Start of Provided records

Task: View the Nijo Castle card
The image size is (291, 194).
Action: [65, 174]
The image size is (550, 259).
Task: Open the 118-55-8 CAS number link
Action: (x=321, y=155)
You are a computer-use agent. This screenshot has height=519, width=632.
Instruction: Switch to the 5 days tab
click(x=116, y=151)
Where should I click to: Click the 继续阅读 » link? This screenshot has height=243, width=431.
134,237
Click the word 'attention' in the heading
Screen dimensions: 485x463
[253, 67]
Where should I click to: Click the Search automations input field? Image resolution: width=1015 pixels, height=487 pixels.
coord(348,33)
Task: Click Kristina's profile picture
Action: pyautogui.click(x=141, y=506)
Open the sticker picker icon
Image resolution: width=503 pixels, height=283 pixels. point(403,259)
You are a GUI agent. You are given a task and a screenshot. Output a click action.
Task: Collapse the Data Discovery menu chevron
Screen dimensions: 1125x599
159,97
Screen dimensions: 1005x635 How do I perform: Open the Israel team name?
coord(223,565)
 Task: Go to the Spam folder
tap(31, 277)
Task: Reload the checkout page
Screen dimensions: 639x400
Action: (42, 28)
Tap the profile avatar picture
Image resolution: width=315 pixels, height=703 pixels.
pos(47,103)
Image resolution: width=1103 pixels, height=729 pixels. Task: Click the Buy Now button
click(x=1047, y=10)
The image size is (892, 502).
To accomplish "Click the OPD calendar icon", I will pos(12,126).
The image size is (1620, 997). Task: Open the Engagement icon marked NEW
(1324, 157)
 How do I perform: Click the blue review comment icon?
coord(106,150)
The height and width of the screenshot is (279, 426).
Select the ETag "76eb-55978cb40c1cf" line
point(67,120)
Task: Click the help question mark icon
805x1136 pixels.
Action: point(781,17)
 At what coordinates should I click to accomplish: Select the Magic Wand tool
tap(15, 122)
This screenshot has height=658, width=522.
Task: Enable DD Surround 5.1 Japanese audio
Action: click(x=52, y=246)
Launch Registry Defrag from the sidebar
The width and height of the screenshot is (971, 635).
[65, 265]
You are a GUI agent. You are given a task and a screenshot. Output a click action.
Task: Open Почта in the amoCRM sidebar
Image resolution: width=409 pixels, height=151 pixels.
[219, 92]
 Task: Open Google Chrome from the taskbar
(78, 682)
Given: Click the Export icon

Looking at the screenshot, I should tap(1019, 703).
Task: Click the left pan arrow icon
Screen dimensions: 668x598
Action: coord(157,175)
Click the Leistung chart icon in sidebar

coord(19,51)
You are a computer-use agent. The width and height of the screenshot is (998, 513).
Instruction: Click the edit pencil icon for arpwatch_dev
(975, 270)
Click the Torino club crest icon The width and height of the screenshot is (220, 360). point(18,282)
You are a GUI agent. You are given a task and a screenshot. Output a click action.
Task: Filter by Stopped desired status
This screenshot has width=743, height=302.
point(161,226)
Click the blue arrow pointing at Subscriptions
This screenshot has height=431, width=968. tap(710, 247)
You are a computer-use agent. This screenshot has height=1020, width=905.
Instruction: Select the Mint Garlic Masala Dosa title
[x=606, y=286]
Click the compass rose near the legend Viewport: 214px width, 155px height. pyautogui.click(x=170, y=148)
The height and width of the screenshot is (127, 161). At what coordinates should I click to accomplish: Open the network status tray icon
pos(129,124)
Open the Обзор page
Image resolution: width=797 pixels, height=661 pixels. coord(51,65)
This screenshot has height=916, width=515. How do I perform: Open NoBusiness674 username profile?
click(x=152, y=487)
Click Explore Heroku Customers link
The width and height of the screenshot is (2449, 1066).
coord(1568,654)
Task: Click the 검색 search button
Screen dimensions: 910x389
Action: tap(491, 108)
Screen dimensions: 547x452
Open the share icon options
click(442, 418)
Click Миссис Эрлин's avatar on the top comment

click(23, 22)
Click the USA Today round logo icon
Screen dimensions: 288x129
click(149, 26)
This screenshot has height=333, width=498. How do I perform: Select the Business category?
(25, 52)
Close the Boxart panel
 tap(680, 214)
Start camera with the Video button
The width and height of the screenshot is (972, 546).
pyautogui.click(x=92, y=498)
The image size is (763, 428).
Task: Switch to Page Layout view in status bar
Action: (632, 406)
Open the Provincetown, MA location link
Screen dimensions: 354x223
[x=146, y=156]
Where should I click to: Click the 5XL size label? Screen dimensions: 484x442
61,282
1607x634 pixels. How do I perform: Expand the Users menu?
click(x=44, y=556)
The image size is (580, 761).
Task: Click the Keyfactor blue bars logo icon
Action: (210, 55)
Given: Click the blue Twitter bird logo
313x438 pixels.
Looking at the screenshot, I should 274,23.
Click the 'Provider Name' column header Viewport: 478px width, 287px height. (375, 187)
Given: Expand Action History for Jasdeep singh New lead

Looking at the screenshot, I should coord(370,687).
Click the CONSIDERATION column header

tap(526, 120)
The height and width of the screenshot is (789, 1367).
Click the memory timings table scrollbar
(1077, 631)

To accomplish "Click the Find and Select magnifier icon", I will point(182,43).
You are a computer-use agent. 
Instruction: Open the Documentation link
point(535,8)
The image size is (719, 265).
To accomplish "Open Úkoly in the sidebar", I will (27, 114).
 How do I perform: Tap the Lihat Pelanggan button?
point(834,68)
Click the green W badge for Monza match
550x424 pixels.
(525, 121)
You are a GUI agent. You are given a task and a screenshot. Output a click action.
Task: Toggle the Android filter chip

End of Provided records

(Try it):
Each line of the data that includes "Viewport" should be copied.

(Reply):
Click the compass rose near the legend Viewport: 214px width, 155px height. pyautogui.click(x=170, y=148)
Click the 'Provider Name' column header Viewport: 478px width, 287px height. (375, 187)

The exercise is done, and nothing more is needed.